Filho de Balbina Garcia e José Celestino da Silva, Orlando nasceu na estação do Engenho de Dentro, subúrbio carioca. O pai era um dos músicos que tocavam com Pixinguinha, ocupação que revezava com o trabalho de ferroviáro, e morreu quando Orlando tinha apenas três anos de idade.

Antes de iniciar profissionalmente sua carreira artística, Orlando trabalhou como entregador de marmitas, operário em uma fábrica de cerâmicas, aprendiz de cortador em uma fábrica de calçados e entregador de encomendas.

Em 1936, nessa última ocupação, ele caiu do bonde em movimento quando voltava para casa e teve de amputar dois dedos do pé esquerdo. Passou dois meses de recuperação no hospital, medicado com morfina para aliviar a dor. Após esse período ele passou a trabalhar como cobrador de ônibus, ofício que o permitiu ficar sentado, já que passou a mancar da perna esquerda.

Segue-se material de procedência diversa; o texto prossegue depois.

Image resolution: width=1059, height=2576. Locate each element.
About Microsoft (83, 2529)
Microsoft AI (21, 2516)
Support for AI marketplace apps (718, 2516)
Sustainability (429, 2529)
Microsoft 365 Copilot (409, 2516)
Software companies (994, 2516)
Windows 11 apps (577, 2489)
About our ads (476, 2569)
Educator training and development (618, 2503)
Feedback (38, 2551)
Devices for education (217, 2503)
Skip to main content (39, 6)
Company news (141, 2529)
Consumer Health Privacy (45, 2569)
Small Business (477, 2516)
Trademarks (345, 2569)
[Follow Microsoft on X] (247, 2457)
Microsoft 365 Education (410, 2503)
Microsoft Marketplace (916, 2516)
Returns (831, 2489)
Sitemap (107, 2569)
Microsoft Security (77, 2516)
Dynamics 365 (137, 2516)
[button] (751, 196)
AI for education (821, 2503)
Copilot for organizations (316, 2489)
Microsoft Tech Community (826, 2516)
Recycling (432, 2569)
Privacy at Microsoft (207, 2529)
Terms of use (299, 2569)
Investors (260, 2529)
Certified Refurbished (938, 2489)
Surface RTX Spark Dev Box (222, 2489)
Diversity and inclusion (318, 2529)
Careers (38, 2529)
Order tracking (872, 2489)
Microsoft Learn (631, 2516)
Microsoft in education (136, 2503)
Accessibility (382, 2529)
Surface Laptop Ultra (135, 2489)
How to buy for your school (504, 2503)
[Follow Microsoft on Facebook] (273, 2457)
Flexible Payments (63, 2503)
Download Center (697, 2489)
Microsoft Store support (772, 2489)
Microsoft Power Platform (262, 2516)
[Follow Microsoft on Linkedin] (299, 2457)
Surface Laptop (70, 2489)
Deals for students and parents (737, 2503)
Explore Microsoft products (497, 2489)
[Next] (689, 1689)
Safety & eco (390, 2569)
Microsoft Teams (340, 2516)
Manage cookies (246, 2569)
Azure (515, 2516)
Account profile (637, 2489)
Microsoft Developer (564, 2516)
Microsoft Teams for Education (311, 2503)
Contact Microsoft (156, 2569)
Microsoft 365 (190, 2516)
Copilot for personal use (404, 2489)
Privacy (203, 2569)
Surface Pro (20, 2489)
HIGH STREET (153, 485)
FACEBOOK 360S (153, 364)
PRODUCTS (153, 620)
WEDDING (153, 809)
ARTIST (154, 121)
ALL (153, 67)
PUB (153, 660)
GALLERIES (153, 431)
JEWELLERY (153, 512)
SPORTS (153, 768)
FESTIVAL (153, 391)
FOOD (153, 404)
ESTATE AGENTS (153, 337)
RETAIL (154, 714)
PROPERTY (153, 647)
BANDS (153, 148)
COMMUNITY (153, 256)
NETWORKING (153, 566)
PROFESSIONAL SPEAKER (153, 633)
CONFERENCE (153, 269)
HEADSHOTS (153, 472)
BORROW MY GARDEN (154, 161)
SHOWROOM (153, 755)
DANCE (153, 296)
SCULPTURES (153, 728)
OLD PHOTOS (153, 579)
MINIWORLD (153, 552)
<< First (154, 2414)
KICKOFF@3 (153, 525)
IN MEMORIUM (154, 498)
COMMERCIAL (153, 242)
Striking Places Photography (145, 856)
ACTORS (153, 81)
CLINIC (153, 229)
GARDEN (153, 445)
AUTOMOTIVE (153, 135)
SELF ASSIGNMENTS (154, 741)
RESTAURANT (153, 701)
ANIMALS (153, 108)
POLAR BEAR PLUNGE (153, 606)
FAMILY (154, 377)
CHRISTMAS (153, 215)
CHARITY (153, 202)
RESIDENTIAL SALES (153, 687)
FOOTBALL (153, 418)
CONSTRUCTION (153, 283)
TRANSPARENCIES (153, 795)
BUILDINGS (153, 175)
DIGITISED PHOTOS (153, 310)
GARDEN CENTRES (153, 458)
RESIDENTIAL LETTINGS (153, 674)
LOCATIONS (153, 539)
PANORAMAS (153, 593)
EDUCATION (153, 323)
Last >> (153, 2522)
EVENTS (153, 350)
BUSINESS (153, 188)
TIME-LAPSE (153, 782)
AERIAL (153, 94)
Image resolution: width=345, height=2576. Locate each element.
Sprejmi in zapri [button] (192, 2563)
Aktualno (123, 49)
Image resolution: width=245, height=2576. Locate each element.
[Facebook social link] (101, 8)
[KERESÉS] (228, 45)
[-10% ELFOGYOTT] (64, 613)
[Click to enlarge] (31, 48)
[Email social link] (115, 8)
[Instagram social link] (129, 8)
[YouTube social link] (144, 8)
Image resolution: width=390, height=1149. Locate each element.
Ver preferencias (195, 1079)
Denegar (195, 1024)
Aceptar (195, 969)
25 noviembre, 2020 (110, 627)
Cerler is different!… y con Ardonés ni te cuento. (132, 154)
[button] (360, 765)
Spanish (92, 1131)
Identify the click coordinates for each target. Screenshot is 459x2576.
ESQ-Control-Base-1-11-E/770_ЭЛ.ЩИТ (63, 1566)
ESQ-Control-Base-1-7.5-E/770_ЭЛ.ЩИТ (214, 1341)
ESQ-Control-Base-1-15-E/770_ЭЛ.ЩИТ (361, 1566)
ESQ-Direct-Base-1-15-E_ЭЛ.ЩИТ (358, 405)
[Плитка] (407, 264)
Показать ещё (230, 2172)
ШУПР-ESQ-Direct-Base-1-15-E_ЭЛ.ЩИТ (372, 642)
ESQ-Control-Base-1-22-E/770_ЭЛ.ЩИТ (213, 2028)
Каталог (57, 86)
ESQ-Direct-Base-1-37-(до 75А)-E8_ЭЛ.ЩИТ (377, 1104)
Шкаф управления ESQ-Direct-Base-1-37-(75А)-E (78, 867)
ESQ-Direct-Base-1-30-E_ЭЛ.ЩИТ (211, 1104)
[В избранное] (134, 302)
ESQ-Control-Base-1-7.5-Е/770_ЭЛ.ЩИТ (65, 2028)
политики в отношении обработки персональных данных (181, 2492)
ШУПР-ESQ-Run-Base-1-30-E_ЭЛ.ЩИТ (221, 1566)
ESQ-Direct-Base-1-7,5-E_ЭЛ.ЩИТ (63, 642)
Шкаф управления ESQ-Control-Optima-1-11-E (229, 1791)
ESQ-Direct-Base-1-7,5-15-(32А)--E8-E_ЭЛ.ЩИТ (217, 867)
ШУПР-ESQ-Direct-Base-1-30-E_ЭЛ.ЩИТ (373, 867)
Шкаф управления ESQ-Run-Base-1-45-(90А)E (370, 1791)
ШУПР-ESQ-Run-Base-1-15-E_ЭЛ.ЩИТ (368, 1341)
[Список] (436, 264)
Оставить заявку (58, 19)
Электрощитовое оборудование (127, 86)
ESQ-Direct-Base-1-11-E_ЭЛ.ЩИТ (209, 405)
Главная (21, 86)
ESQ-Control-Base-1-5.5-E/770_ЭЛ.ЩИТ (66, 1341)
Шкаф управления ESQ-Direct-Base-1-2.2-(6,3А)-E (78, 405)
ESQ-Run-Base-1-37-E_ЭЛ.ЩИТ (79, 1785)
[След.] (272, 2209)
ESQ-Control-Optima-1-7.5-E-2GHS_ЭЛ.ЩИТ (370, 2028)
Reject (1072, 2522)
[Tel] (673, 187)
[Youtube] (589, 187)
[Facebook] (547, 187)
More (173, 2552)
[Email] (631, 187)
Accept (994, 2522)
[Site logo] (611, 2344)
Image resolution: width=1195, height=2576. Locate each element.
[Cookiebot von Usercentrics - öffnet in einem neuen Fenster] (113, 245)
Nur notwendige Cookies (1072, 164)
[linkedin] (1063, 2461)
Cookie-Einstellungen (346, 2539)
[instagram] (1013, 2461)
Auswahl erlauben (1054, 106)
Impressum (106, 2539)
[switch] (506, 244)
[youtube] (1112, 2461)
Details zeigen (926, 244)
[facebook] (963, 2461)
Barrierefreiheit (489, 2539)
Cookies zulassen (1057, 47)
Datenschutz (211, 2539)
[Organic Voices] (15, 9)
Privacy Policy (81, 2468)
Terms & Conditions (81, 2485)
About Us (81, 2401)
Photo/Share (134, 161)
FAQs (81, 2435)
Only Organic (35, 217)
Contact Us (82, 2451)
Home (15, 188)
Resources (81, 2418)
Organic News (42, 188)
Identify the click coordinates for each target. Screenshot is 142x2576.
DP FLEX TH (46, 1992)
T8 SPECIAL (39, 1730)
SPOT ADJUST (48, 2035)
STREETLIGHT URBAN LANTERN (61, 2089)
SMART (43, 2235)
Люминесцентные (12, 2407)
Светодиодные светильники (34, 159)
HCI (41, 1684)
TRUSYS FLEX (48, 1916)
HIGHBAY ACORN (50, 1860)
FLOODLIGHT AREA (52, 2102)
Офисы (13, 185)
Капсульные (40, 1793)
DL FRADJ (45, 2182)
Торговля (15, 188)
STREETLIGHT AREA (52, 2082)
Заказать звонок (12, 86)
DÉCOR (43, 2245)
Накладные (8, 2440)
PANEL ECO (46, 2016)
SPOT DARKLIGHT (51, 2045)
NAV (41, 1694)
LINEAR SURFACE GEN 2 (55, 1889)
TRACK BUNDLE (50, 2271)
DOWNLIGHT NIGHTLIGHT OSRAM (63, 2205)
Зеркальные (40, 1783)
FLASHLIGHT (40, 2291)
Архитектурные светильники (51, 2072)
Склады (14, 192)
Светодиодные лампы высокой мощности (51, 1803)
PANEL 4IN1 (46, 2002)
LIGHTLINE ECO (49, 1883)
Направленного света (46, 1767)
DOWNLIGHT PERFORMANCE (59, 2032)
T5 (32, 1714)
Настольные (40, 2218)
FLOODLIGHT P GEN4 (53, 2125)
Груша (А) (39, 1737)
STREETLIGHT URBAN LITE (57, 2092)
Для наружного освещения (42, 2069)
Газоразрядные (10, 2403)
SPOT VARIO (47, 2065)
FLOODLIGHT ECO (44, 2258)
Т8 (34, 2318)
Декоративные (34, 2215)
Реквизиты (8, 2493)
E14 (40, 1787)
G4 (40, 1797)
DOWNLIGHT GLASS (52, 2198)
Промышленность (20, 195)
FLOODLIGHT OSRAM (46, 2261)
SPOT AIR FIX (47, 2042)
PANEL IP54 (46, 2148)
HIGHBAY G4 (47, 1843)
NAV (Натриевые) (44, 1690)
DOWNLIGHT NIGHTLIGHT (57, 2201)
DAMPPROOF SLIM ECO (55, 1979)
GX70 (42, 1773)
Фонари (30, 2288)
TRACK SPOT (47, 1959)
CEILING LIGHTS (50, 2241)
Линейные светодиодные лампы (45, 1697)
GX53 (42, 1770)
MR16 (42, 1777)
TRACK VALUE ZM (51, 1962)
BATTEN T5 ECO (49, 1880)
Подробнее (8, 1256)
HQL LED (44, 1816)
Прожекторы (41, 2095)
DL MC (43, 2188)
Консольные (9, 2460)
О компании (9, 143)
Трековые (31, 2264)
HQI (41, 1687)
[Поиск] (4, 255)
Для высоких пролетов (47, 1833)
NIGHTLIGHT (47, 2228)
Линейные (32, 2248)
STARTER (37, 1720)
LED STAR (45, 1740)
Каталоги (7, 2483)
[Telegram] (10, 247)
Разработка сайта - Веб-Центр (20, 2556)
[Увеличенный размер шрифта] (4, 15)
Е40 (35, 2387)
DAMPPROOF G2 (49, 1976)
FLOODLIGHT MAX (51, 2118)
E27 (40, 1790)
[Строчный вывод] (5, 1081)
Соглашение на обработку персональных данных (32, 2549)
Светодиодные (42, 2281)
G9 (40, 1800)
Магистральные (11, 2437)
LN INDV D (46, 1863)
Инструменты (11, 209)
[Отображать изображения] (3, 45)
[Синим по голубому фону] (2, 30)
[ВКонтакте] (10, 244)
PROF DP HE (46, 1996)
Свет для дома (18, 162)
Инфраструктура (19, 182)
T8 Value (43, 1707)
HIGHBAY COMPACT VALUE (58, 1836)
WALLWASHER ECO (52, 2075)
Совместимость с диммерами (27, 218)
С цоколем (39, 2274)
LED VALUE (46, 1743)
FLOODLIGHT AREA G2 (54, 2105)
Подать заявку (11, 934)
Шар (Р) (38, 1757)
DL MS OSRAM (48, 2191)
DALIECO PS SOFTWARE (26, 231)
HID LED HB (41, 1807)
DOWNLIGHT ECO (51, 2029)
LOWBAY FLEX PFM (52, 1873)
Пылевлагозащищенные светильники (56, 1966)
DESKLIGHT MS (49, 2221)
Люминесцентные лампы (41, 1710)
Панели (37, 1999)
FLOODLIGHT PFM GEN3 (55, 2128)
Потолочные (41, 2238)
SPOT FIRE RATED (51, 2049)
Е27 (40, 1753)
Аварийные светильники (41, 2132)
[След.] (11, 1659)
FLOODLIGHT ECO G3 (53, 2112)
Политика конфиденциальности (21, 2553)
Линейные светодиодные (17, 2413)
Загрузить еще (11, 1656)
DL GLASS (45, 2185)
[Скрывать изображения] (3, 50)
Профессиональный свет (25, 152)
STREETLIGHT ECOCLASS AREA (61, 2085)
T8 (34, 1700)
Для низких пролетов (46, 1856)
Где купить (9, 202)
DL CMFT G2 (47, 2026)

Nessa época, surgiu a oportunidade de cantar na Rádio Cajuti, por intermédio do cantor Bororó, que o ouviu cantando no corredor da rádio e, impressionado com a voz, o apresentou a Francisco Alves. O então célebre cantor chamou Orlando Silva para se apresentar em seu programa. Assim, aos 18 anos, Orlando teve a estréia como cantor profissional, em 23 de junho de 1934, com a música Mimi, de Silvio Caldas.

No ano seguinte, ele passou a gravar discos. Teve também a experiência pioneira de gravar um jingle brasileiro - como é conhecido o comercial radiofônico - com uma canção propagando o chope Brahma. Era uma marchinha de autoria de Ary Barroso, lançada no carnaval de 1935.

Em 1937, Orlando Silva era uma das maiores estrelas da RCA Victor, que tinha no elenco artistas como Carmem Miranda, Silvio Caldas e Chico Alves. Naquela época, gravou duas faixas de sucesso, uma de cada lado do LP: "Lábios que eu beijei", de J. Cascata e Leonel Azevedo e "Juramento Falso", de Pedro Caetano. Ambas tiveram arranjo do maestro Radamés Gnatalli.




"O estouro mesmo, onde o Brasil tomou conhecimento que já existia mais um cantor popular foi com Lábios Que Beijei, que saiu em março de 1937. Eu já vinha fazendo sucesso, mas não dessa envergadura". Depoimento de Orlando Silva ao MIS em 1968.

No ano seguinte, viria mais um disco que ficou para a história. Com arranjos de Gnatalli, o LP trazia no lado A a música "Carinhoso", composição de Pixinguinha com letra de Braguinha, e no lado B "Rosa", de Pixinguinha e Otávio Souza. “Esse disco foi um sucesso dos dois lados, sobretudo Carinhoso, que é uma espécie de hino do romantismo brasileiro”, pontuou o biógrafo Jonas Vieira.
Bossa Nova



"O alto falante pendurado num dos postes da rua do Apoio, em Juazeiro Bahia, tocava "Naná", com Orlando Silva, pelo menos três vezes por dia", relata Ruy Castro na abertura de seu livro "Chega de Saudade: A história e as histórias da Bossa Nova". Com essa frequência na rádio, Orlando influenciou o cantor baiano nascido em Juazeiro que seria o principal responsável pela criação da Bossa Nova: João Gilberto, que iniciou sua carreira imitando o modo de cantar do carioca. "Quando o chamavam de 'o novo Orlando Silva', Joãozinho ficava todo prosa — porque era exatamente o que ele queria ser", apontou Ruy Castro no livro.

Após a volta ao cenário músical em 1952 na Rádio Nacional, Orlando Silva encontrou um cenário diferente, onde os cantores do rádio não tinham mais o mesmo prestígio. Parte devido à chegada da televisão e à mudança estética promovida na música brasileira pela Bossa Nova, que introduziu uma nova forma de cantar, distinta daquela que ficou consagrada no pais nas décadas de 1930 e 1940. Em seu depoimento ao MIS em 1968, Orlando reflete sobre o cenário de então.




"Um sucesso atualmente não é espontâneo, não é escolhido pelo povo, é imposto por autores, sociedades, editores. É uma gangue que está atrás empurrando esse canhão e quem não quer morrer que saia da frente"

Perguntado na ocasião se a carreira estava em declínio ele amenizou. "Não há quem permaneça e fique eterno na crista. Não pode se manter um ídolo na crista. Eu fiquei muito tempo."

Em 1940, já no auge da fama, Orlando Silva iniciou um relacionamento amoroso com a atriz Zezé Fonseca que perdurou até aproximadamente 1943 em meio a muitas turbulências. Em 1947, casou-se com Maria de Lourdes, com quem viveu pelo restante da vida. Orlando morreu em 1978, vítima de um acidente vascular cerebral (AVC).